Read-Log-Update: A Lightweight Synchronization Mechanism for Concurrent Programming



- Hide Paper Summary
Paper Title: Read-Log-Update: A Lightweight Synchronization Mechanism for Concurrent Programming
Link: https://dl.acm.org/doi/10.1145/2815400.2815406
Year: SOSP 2015
Keyword: RCU; RLU; STM; Read-Log-Update



Back

Highlights:

  1. The conventional RCU paradigm has limited writer parallelism, can only support one pointer swing, and needs to wait for grace periods.

  2. We can improve RCU by using a two-version MVCC scheme where reader-writer synchronization is realized using a global timestamp clock, and writer-writer synchronization is realized with regular per-object locks. The grace period can also be overlapped with regular execution by lazily performing GC on the older of the two versions.

Comments:

  1. On page 8, top left, second line, “since this clock only gets updated after RLU synchronize calls”. I could not see how it is the case. In the pseudo-code the clock gets updated before the synchronize call. In an earlier statement of the section, we also have “only in this case, the writer sends a ‘sync request’ to the conflicting thread to force it to release its locks, by making the thread increment the global clock, execute RLU synchronize, write back, and unlock”.

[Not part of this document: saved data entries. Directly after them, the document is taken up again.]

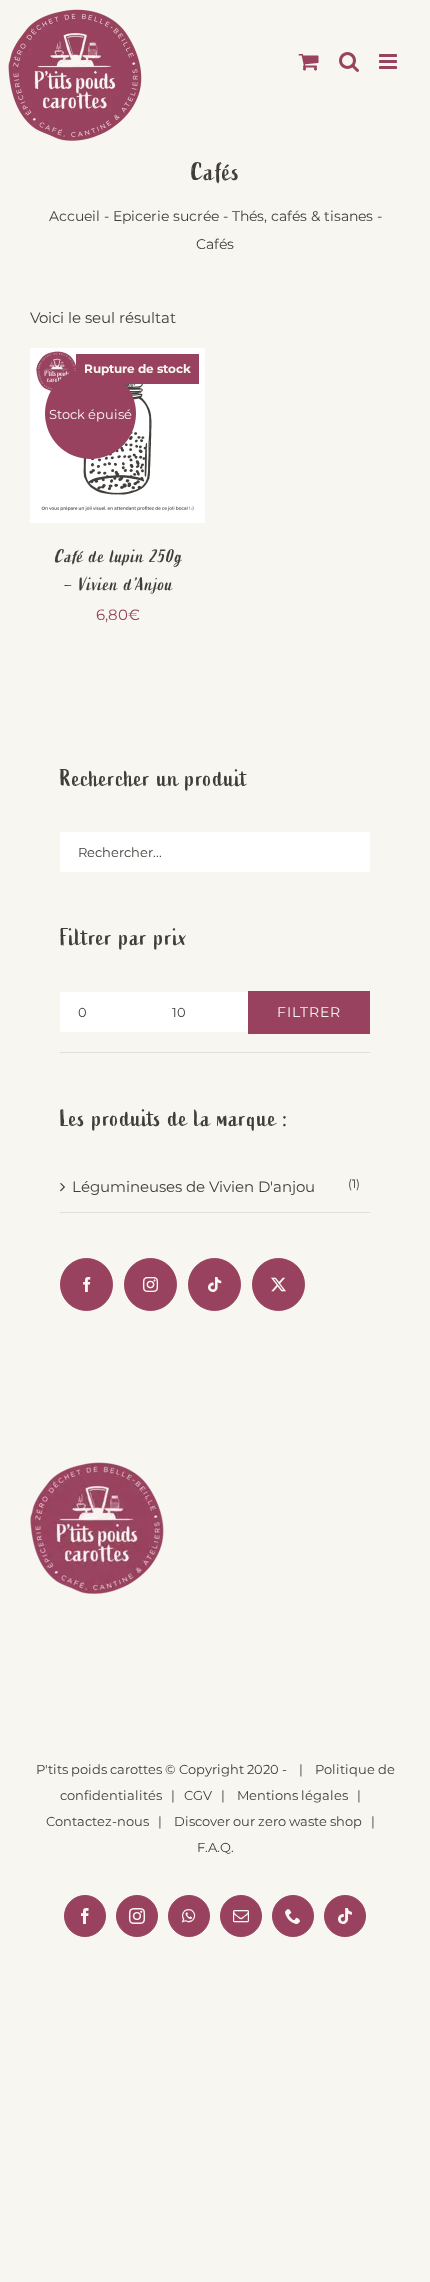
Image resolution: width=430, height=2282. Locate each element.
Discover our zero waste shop (268, 1821)
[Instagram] (150, 1284)
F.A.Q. (215, 1847)
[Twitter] (278, 1284)
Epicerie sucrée (166, 216)
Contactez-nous (97, 1821)
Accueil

This paper presents Read-Log-Update (RLU), a parallel programming paradigm that replaces Read-Copy-Update (RCU) as a lightweight synchronization primitive. RLU overcomes the limitations of RCU by providing a higher degree of writer parallelism and better flexibility. To achieve this goal, RLU adopted the timestamp-based synchronization algorithm from Software Transactional Memory (STM) designs and tailored it for the specific challenge that RLU aims to address. Compared with RCU, RLU demonstrates higher operation throughput and better scalability on certain commonly used data structures, which proves to be a feasible alternative to RCU for manipulating concurrent data structures.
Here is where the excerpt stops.